- _Required task 1_
Do these statements agree with the kinetic energy solution? Answer yes or no for each, and quote the words of the solution that decide it.
(a) The father's kinetic energy doubles when he speeds up by 1.0 m/s.
(b) In the solution, y stands for the father's initial velocity.
(c) Kinetic energy is proportional to v.
- _Required task 2_
According to the kinetic energy solution, by what factor must the father's velocity have increased?
- _Required task 3_
Continue the kinetic energy solution from its final line.

- _Document section_
..........

Kinetic energy equation is: Ek = 0.5mv^2
Ek is proportional to v^2
The father's kinetic energy doubles as he speeds up by 1.0 m/s. If his energy doubled then his velocity must have increased by a factor of root 2. So we can deduce the following equation where 'x' is the father's initial velocity.
x • sqrt(2) = x + 1
Rearrange for x:
x(sqrt(2)) - x = 1
x(sqrt(2) - 1) = 1
x = 1/(sqrt(2) - 1) m/s
Using the information you provided, we can also deduce two equations for the son and father in terms of m, v and E. x is the initial velocity of the father and y is the velocity of the son:
0.5E = 0.5 • m • x^2 (father)

..........

- _Records provided_
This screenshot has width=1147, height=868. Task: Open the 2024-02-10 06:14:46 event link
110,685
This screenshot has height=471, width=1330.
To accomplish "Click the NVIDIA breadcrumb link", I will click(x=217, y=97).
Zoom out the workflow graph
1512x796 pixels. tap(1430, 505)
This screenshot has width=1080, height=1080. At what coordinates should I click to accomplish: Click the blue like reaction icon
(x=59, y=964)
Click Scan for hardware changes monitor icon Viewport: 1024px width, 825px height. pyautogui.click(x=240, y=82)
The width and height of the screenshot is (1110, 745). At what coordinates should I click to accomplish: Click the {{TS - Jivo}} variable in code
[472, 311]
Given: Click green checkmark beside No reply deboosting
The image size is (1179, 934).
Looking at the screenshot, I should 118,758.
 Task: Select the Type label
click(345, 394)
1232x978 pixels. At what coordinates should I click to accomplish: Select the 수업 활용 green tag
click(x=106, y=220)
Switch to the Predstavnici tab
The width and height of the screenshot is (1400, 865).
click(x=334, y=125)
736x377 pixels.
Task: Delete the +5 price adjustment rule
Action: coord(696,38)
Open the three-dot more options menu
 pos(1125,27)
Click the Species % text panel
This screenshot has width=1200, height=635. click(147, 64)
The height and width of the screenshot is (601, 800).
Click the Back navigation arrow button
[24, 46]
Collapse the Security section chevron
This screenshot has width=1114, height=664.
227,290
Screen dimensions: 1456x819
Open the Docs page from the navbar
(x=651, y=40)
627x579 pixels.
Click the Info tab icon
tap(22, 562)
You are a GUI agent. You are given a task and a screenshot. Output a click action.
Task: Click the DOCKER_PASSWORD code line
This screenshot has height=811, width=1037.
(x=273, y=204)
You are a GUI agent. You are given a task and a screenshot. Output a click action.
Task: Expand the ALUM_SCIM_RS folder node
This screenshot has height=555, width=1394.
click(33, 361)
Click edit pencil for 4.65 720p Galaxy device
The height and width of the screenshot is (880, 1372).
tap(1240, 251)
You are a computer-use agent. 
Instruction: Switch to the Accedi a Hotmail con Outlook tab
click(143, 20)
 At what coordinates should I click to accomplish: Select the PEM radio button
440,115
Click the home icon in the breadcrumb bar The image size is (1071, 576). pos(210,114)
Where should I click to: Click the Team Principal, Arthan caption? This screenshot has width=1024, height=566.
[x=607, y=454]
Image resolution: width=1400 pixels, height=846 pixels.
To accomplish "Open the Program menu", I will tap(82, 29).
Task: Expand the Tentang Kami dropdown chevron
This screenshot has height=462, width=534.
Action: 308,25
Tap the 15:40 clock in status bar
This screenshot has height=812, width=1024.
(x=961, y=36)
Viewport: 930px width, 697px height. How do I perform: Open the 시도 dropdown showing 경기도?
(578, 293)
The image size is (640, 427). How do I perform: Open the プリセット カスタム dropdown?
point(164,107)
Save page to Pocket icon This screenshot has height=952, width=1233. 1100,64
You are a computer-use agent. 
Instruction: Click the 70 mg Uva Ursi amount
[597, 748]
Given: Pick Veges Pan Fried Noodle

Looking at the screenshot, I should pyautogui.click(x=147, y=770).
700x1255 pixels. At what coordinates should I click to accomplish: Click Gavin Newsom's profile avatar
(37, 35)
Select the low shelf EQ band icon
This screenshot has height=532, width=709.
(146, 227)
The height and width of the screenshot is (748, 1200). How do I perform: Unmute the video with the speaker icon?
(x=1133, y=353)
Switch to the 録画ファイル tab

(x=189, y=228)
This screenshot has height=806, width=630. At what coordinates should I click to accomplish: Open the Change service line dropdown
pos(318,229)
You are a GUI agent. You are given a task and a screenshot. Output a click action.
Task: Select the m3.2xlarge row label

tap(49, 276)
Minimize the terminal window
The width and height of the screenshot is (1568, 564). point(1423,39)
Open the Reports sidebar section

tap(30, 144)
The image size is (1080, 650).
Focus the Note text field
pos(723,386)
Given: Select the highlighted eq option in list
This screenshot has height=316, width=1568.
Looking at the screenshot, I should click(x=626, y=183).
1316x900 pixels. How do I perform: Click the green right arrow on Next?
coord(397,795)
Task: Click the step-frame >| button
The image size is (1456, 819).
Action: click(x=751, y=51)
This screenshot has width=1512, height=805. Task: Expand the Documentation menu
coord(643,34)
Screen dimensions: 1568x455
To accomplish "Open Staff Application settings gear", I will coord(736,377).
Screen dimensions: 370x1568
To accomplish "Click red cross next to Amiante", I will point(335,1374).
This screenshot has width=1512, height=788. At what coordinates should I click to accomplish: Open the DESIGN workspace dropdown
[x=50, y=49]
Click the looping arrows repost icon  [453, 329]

..........

- _Final answer 1_
(a) Yes: "The father's kinetic energy doubles as he speeds up by 1.0 m/s."
(b) No: "x is the initial velocity of the father and y is the velocity of the son"
(c) No: "Ek is proportional to v^2"

- _Final answer 2_
By a factor of root 2.

- _Final answer 3_
E = 0.5 • 0.5m • y^2 (son)
Multiply the father's equation by two and equate the two equations (as both will have E = ...) :
m • x^2 = 0.5 • 0.5m • y^2
Rearrange for y:
x^2 = 0.25y^2 (m cancels out)
y^2 = 4x^2
y = 2x
Therefore y (the speed of the son) is equal to twice the initial velocity of the father which we worked out as 1/(sqrt(2) - 1)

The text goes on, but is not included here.